# Work task 1
Answer these from the OSHA rulemaking excerpt:
(a) Why are the rules initially adopted by OSHA often out-of-date?
(b) What does updating these rules based on the updated consensus standards require?
(c) Which standard is named as having a complete revision currently on the regulatory agenda?
# Work task 2
In the OSHA rulemaking excerpt, reproduce everything from "The rules that" down to "the SIPs rulemaking.", word for word.

# Excerpted text
----
National consensus standards are generally updated on a regular cycle, 
and thus the rules initially adopted by OSHA are often out-of-date. To 
update these rules based on the updated consensus standards requires 
rulemaking. OSHA is using a number of different rulemaking approaches 
to update as many of these rules as possible.
    The rules that are addressed in SIPs rulemakings are not simply 
consensus standards updates. Some of the suggestions that were received 
in previous SIPs rulemakings are currently being addressed in either 
specific rulemaking projects for updating of the rule involved (e.g., a 
complete revision of the explosives standard is currently on the 
regulatory agenda), or will be addressed in the consensus standards 
update process. Therefore, it is likely that any comments or 
suggestions related exclusively to consensus standards that are 
submitted in response to this request will be considered under the 
consensus standards update project rather than the SIPs rulemaking.
----
(Collected data)

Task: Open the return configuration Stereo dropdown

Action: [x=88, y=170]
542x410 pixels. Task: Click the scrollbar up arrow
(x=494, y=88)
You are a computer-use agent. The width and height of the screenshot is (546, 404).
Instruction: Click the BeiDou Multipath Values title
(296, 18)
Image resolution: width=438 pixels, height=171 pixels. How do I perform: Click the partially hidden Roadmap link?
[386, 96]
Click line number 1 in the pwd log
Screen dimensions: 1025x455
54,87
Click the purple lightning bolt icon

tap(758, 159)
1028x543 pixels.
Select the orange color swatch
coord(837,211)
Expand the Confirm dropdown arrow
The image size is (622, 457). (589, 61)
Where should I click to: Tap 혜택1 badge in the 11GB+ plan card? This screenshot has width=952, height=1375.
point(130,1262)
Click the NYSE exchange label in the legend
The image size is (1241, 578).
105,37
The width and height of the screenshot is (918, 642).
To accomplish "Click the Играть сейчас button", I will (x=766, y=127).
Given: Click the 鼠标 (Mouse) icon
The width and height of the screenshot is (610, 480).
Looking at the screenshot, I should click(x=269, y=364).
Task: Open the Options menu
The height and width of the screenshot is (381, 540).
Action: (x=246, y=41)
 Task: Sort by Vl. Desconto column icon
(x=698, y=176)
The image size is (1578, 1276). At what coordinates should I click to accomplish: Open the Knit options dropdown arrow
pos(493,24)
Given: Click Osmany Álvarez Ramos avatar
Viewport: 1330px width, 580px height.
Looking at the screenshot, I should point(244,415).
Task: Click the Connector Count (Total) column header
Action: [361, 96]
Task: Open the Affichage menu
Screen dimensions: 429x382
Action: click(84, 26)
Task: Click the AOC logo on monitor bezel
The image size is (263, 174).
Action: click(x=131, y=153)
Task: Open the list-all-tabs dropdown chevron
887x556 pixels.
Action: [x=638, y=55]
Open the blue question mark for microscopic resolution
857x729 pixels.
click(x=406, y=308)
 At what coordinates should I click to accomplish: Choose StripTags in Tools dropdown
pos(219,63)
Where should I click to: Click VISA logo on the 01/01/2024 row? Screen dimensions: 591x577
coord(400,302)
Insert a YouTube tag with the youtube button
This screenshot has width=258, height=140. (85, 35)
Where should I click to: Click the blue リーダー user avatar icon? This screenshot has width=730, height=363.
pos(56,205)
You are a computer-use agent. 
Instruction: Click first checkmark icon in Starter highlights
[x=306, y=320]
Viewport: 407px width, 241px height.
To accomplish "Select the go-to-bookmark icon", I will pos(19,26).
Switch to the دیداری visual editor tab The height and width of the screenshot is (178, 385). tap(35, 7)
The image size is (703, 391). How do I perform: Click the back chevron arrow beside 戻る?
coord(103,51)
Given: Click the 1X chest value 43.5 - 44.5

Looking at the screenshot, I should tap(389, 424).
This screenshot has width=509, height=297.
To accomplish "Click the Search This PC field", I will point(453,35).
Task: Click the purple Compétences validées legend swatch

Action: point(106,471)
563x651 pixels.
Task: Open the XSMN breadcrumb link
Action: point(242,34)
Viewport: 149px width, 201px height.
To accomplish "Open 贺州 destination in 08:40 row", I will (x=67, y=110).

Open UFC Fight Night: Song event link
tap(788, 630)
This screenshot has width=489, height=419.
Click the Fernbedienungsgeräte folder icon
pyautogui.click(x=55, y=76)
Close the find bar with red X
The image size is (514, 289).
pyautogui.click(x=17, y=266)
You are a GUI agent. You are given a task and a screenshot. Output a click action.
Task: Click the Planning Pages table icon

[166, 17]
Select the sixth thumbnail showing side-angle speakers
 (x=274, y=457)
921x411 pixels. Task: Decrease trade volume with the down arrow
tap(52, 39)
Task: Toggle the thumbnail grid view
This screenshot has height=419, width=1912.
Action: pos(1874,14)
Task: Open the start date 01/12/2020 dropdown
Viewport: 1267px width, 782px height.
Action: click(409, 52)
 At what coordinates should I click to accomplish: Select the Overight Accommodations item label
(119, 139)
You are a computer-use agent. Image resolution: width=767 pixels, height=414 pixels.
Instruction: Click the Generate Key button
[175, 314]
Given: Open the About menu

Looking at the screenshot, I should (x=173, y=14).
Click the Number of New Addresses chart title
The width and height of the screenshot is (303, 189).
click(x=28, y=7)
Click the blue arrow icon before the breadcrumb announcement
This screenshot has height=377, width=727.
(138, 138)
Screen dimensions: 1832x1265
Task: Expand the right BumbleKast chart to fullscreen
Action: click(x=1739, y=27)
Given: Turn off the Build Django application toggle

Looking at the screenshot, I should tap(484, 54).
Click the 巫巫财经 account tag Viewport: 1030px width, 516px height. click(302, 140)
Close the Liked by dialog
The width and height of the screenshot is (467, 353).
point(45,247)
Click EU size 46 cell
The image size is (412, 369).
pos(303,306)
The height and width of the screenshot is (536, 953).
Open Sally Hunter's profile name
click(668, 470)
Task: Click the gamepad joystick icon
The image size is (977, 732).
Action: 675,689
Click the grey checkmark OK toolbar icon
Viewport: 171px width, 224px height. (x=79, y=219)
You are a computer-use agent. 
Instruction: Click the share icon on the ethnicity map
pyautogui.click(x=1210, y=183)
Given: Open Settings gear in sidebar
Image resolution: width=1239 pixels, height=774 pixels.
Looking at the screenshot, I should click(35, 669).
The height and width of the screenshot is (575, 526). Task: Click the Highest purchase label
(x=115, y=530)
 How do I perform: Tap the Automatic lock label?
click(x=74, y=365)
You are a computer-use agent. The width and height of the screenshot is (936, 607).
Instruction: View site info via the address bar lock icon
----
# Written reply 1
(a) National consensus standards are generally updated on a regular cycle.
(b) Rulemaking.
(c) The explosives standard.

# Written reply 2
The rules that are addressed in SIPs rulemakings are not simply 
consensus standards updates. Some of the suggestions that were received 
in previous SIPs rulemakings are currently being addressed in either 
specific rulemaking projects for updating of the rule involved (e.g., a 
complete revision of the explosives standard is currently on the 
regulatory agenda), or will be addressed in the consensus standards 
update process. Therefore, it is likely that any comments or 
suggestions related exclusively to consensus standards that are 
submitted in response to this request will be considered under the 
consensus standards update project rather than the SIPs rulemaking.